Dataset records:
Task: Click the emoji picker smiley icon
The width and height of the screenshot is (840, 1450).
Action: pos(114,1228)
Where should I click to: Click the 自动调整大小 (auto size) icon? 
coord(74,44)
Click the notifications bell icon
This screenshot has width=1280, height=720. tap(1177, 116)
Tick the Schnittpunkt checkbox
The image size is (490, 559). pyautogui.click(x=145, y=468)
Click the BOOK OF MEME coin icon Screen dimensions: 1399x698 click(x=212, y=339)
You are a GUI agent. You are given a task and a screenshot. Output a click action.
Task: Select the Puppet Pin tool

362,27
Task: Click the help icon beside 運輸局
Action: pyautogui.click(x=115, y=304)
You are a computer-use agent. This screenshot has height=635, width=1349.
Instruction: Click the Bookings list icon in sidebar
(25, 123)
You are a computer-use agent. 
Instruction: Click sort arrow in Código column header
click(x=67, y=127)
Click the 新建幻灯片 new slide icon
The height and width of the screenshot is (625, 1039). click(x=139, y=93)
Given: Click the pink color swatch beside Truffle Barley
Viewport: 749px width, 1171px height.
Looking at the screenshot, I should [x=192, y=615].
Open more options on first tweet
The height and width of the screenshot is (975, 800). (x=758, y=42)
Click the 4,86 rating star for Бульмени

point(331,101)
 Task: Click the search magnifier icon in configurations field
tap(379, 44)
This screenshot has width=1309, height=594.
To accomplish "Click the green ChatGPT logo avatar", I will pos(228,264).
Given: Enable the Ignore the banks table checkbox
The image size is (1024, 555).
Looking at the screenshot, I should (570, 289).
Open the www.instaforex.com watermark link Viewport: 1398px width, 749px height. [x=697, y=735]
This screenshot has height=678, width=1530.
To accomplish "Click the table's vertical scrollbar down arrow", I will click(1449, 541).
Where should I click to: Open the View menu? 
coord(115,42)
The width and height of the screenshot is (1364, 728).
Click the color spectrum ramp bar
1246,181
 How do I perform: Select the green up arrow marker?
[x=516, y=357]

Exercise objective: Each line above that contains the string "table" should be identified and copied.

Result for this task:
Given: Enable the Ignore the banks table checkbox
To accomplish "Click the table's vertical scrollbar down arrow", I will click(1449, 541).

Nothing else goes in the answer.